====== Information supplied
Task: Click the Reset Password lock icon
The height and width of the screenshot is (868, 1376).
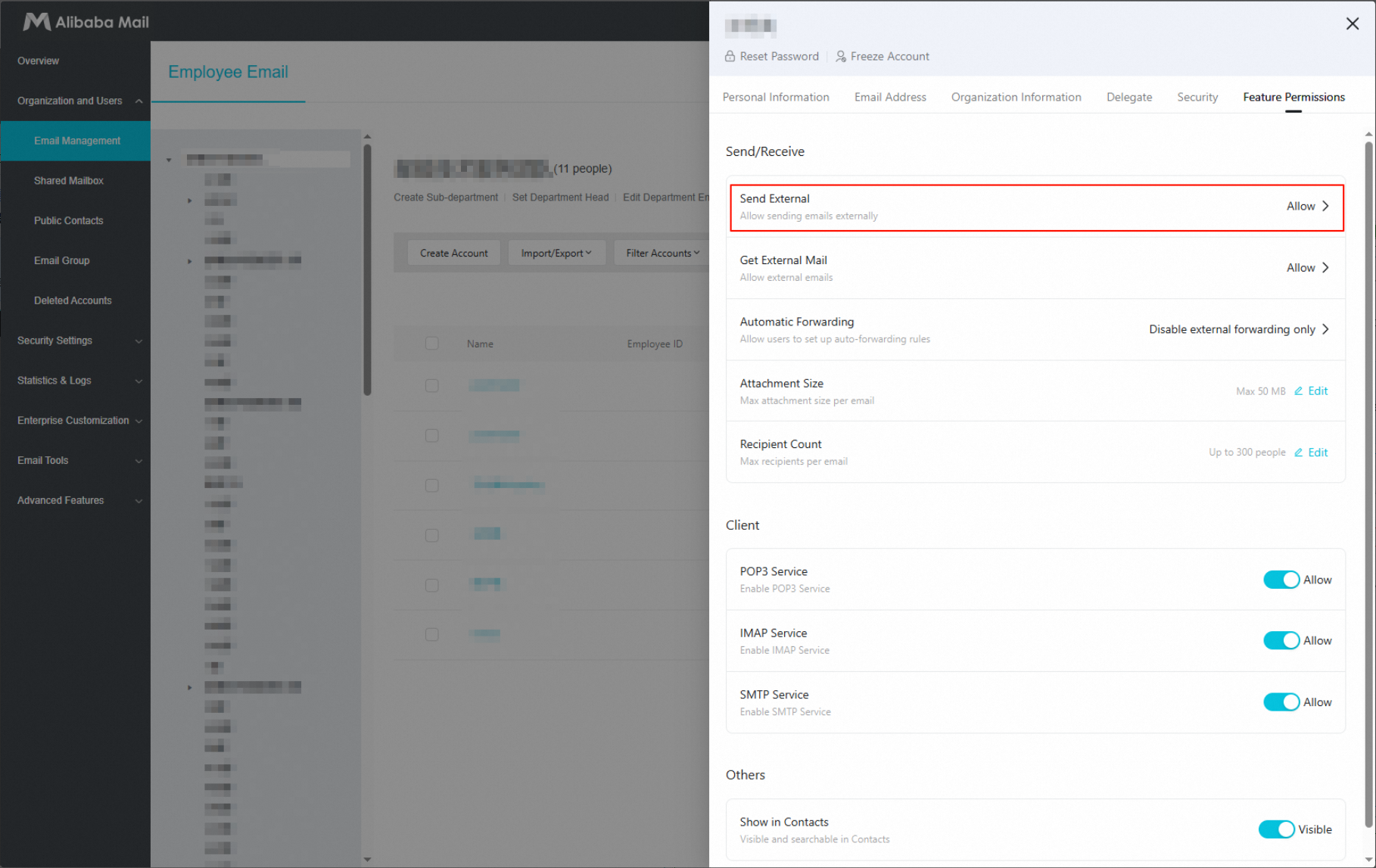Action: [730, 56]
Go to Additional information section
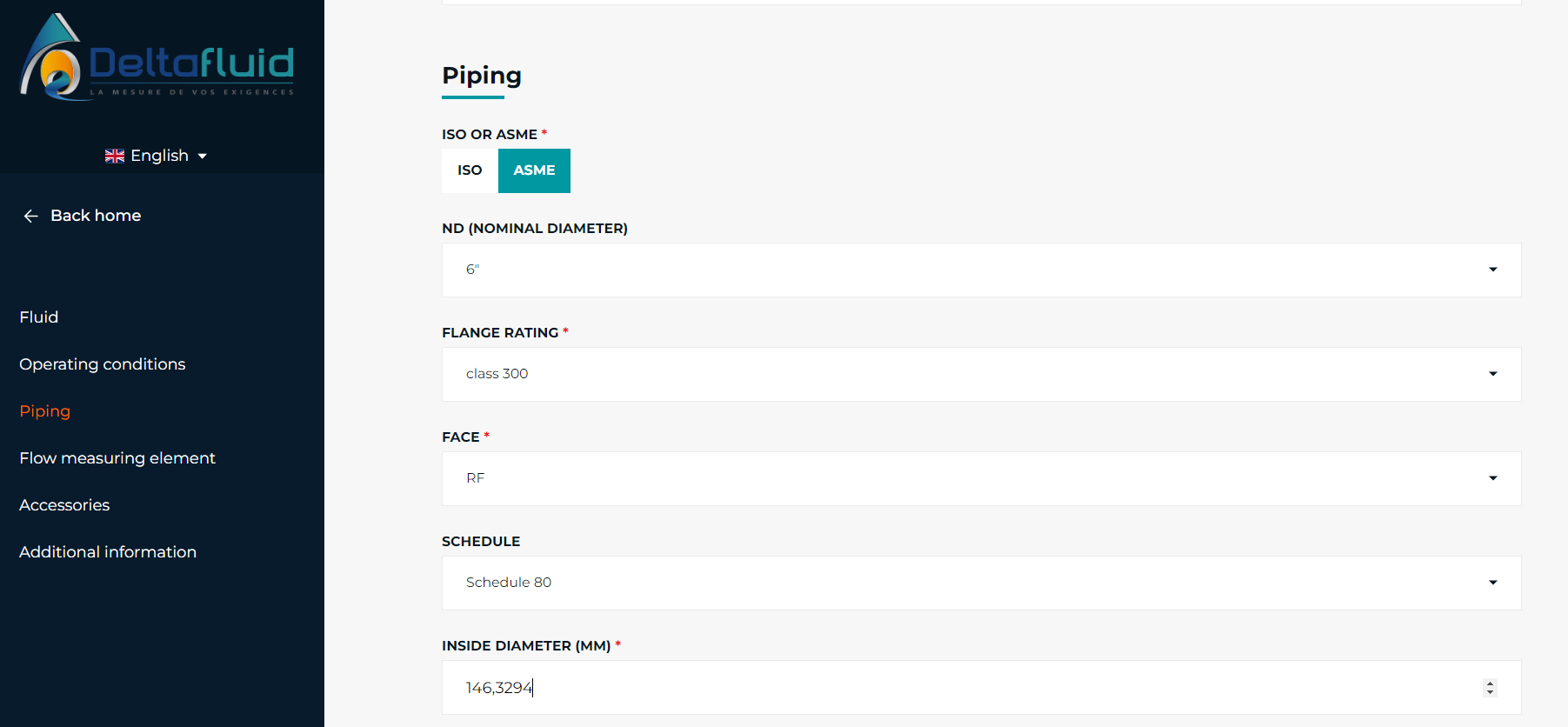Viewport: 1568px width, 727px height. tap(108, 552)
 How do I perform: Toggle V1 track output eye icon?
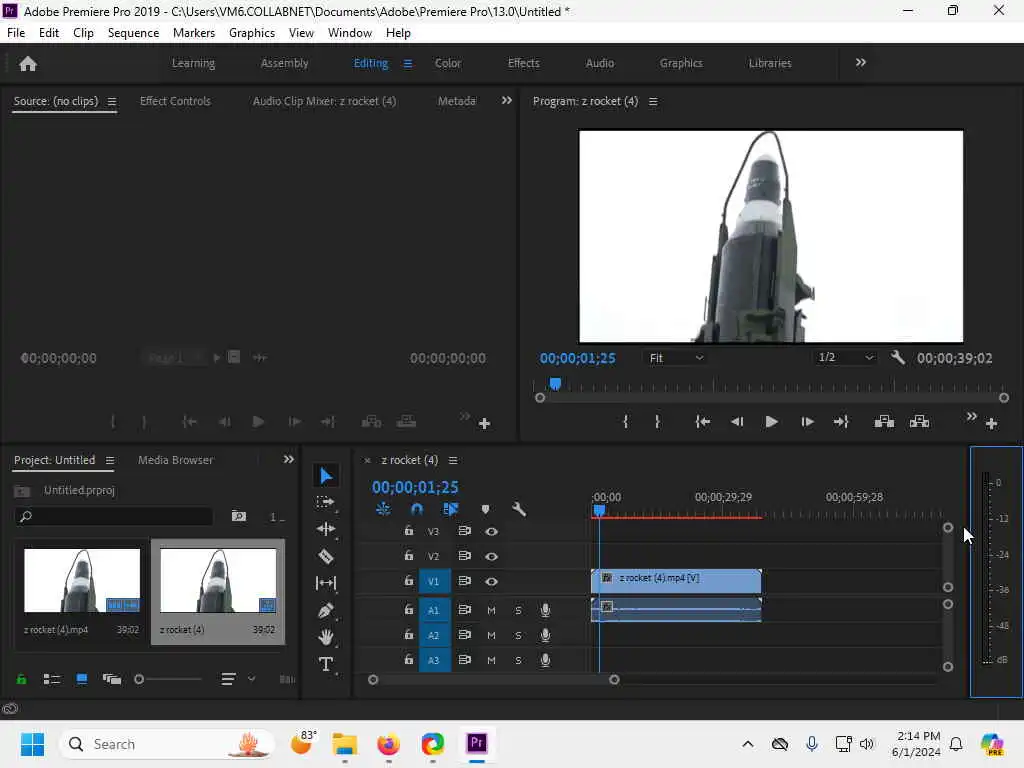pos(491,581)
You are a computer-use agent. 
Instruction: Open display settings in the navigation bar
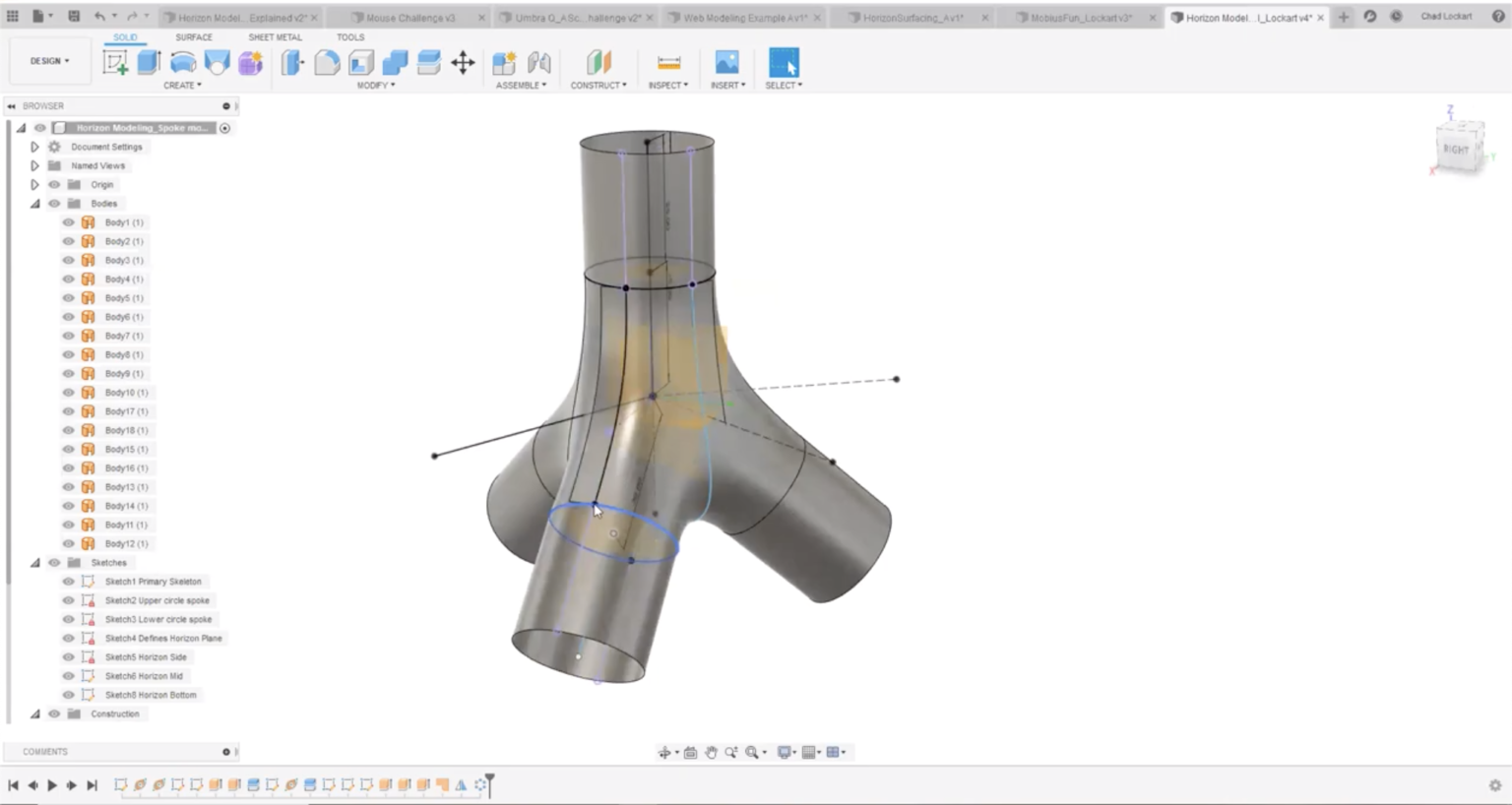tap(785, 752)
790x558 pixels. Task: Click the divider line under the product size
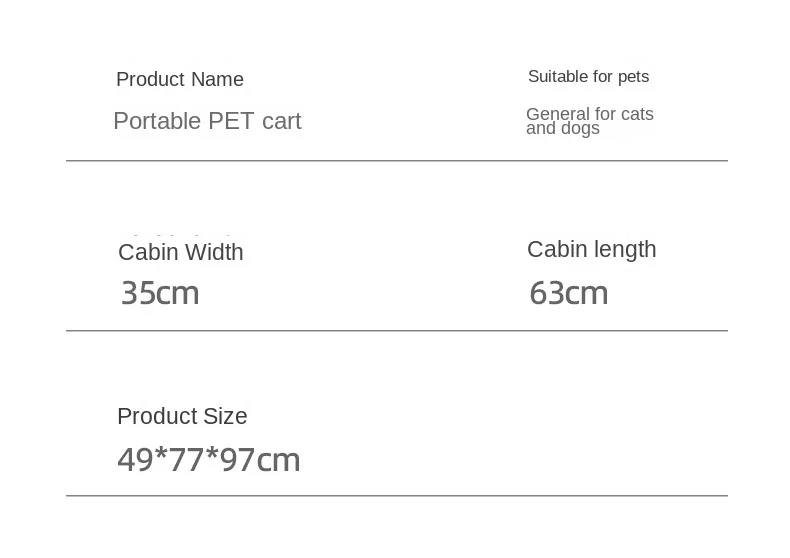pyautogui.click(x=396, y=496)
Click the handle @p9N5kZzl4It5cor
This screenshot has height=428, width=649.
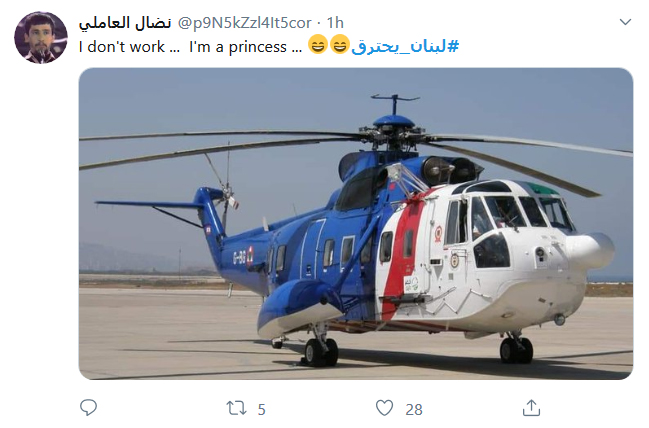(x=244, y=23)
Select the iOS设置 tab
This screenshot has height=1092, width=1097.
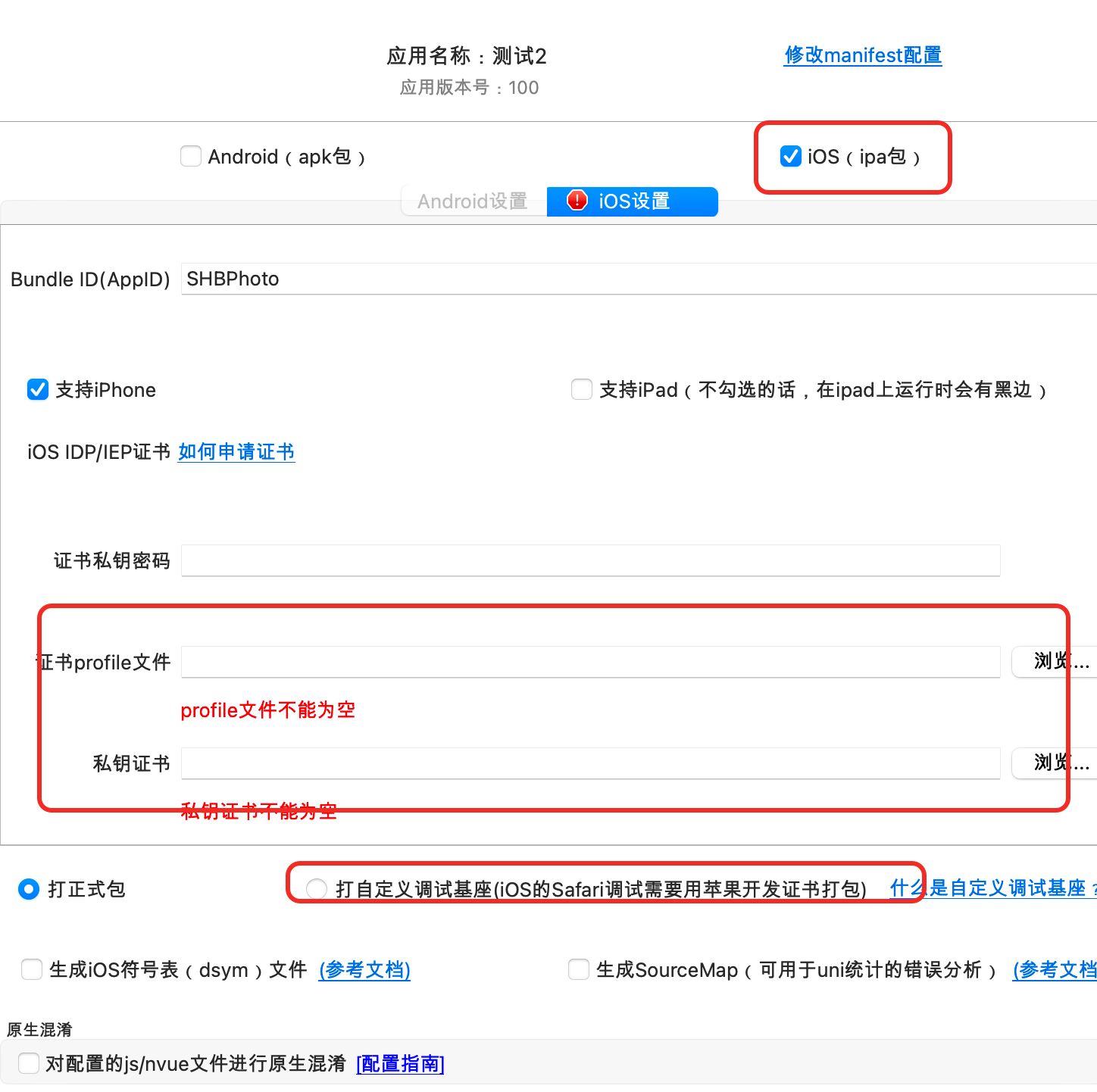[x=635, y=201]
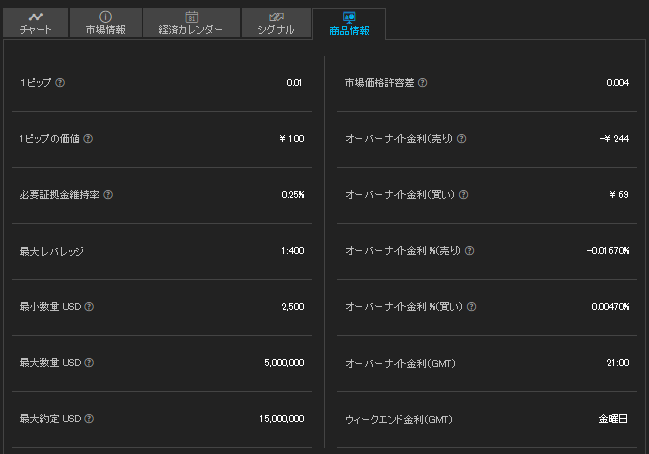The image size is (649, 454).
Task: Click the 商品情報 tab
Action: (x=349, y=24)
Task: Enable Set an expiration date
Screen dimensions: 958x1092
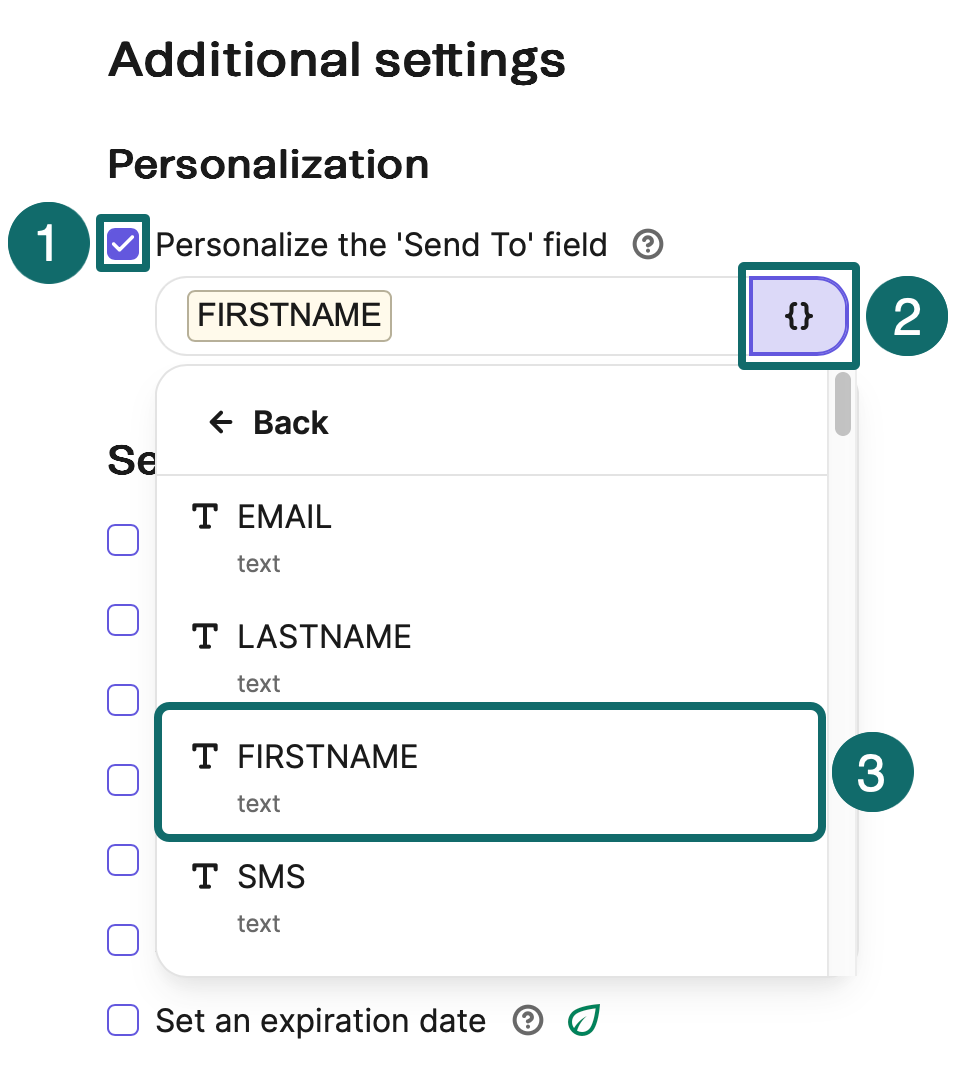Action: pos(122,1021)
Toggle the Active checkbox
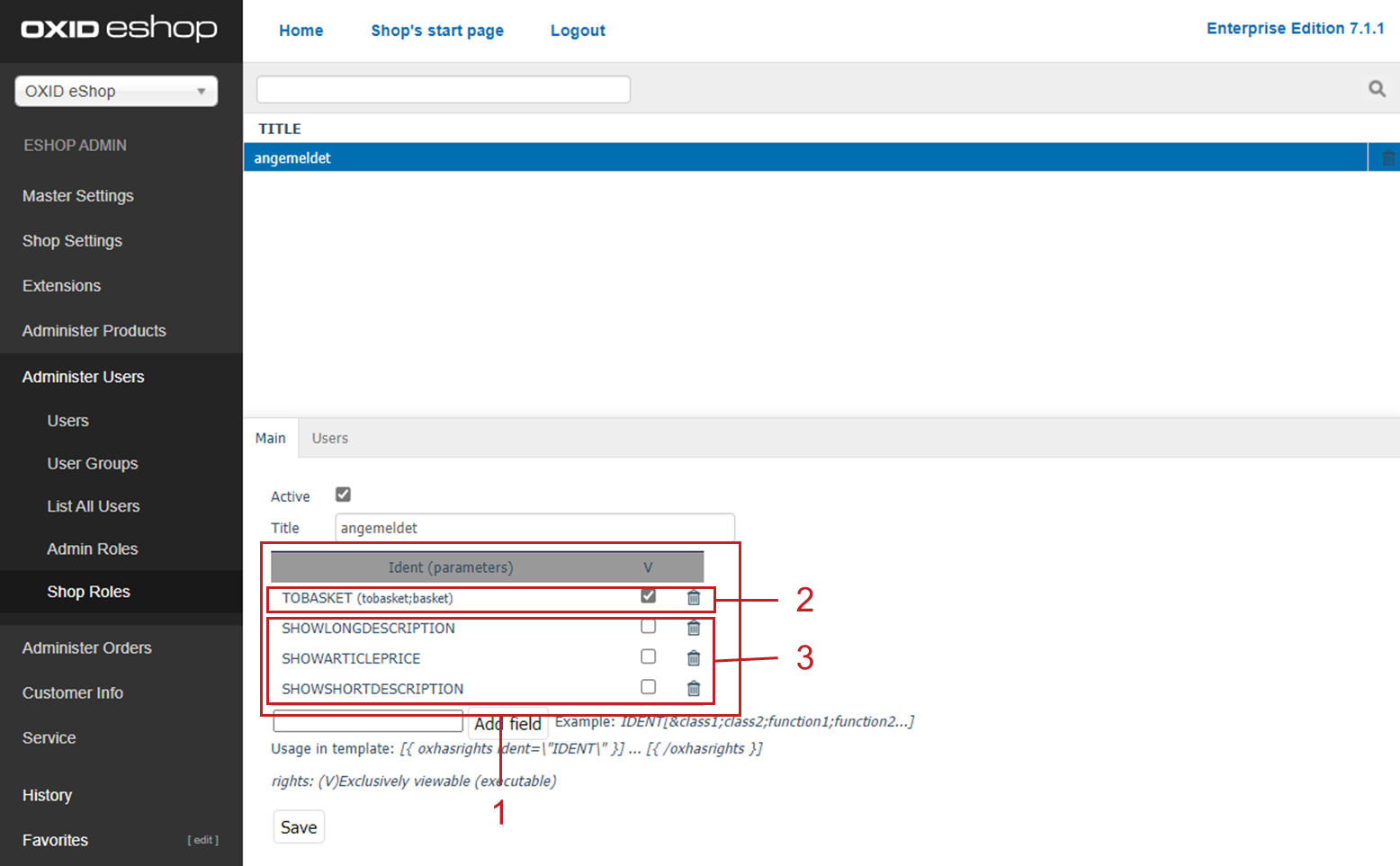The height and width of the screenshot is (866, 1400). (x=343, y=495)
============
Problem statement:
Leave the pictures out and print the whole listing precisely.

Answer for the task:
Task: Click the Reset Password lock icon
The height and width of the screenshot is (868, 1376).
Action: [730, 56]
Go to Additional information section
Viewport: 1568px width, 727px height. tap(108, 552)
 How do I perform: Toggle V1 track output eye icon?
pos(491,581)
You are a computer-use agent. 
Instruction: Open display settings in the navigation bar
tap(785, 752)
790x558 pixels. Task: Click the divider line under the product size
pyautogui.click(x=396, y=496)
Click the handle @p9N5kZzl4It5cor
This screenshot has height=428, width=649.
(x=244, y=23)
Select the iOS设置 tab
This screenshot has height=1092, width=1097.
[x=635, y=201]
The image size is (649, 454).
Task: Click the 商品情報 tab
Action: (x=349, y=24)
Task: Enable Set an expiration date
Screen dimensions: 958x1092
Action: pos(122,1021)
Toggle the Active checkbox
The height and width of the screenshot is (866, 1400). (x=343, y=495)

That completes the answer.